Tra i leader non ne rimane quasi nessuno. Silvio Berlusconi e Walter Veltroni restano al palo con i loro quattro e cinque ingressi in Parlamento. Si salva invece il premier, Romano Prodi, eletto nel 1996 e poi nel 2006.L'altra eccezione è Enrico Letta, attualmente al secondo mandato. Il più navigato tra i segretari di partito è Clemente Mastella (Udeur) con ben nove conferme. Subito dopo, Gianfranco Fini (An) con sette. Caso a sè quello di Lorenzo Cesa, guida dell'Udc,che nel 2006 si è seduto per la prima volta a Montecitorio. Con la "legge Grillo", gli stessi presidenti delle Camere sono esclusi: Franco Marini, infatti, è già a quota cinque, Fausto Bertinotti "solo" a quattro.
Il veterano del Parlamento, escludendo i senatori a vita (Giulio Andreotti, sempre presente dalla Costituente, ed Emilio Colombo che ha mancato solo due mandati), è l'ex segretario della Dc, Ciriaco De Mita che può vantare 11 elezioni. Trai
recordmen del Palazzo vanno ricordati il senatore Armando Cossutta (Pcdi), Mirko Tremaglia (An) e Angelo Sanza (Fi), tutti a quota dieci.

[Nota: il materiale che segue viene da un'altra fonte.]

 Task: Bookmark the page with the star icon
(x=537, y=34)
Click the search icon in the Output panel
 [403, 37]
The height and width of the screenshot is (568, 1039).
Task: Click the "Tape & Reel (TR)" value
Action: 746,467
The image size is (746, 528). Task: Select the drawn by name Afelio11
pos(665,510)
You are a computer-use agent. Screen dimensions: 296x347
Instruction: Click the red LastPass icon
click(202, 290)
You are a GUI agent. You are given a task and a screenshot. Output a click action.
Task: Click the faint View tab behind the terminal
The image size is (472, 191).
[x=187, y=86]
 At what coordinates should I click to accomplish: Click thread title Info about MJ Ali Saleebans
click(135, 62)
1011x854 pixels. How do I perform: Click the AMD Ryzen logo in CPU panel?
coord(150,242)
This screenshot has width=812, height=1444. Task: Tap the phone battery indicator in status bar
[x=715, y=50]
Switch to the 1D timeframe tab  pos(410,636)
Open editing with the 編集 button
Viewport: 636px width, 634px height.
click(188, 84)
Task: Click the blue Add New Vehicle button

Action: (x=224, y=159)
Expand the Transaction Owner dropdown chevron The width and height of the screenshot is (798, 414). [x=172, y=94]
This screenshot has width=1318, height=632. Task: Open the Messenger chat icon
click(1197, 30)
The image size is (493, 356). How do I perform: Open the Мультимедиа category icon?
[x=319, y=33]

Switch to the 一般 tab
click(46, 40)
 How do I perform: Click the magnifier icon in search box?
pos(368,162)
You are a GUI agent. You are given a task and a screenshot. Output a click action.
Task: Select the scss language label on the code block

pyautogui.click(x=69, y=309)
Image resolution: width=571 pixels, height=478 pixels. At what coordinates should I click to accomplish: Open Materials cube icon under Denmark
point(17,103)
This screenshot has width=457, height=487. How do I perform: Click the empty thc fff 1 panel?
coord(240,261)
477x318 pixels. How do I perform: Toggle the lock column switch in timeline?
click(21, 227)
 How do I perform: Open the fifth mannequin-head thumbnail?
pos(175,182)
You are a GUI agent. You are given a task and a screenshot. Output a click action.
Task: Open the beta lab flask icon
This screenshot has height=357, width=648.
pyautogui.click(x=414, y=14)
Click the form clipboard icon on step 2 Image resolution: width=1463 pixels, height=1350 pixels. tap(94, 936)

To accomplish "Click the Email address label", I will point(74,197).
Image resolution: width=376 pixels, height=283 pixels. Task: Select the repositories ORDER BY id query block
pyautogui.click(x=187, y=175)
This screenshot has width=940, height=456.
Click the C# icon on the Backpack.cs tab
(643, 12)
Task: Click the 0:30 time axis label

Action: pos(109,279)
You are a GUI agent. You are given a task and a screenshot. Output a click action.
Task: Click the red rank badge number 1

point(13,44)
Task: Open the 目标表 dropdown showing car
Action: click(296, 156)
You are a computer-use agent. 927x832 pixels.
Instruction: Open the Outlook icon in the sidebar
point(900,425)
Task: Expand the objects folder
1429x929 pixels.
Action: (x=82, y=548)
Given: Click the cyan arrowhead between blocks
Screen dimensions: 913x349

Non si placano intanto le polemiche politiche dopo il V-Day di sabato scorso. Da rilevare la tenue apertura di Bertinotti verso la manifestazione organizzata da Grillo che, secondo il presidente della Camera, «ha riempito un vuoto». Certo, ha osservato la terza carica dello Stato, «non sempre i materiali che riempono il vuoto sono eccellenti, ma non possiamo prendercela con chi li riempie». Presa d'atto dell'ondata di antipolitica dal leader Ds, Piero Fassino, che invita tutti alla riflessione. Molte dure sono state invece le parole di Pier Ferdinando Casini (Udc): «Solo una classe politica senza ideali e priva di serie motivazioni può scodinzolare dietro Beppe Grillo». Differente è l'analisi di Fabrizio Cicchitto (Fi), che vede nella riduzione dei privilegi dei politici la risposta alla disillusione della piazza: «Per togliere pretesti ad una campagna dai contenuti assai inquietanti, i costi della politica vanno ridotti».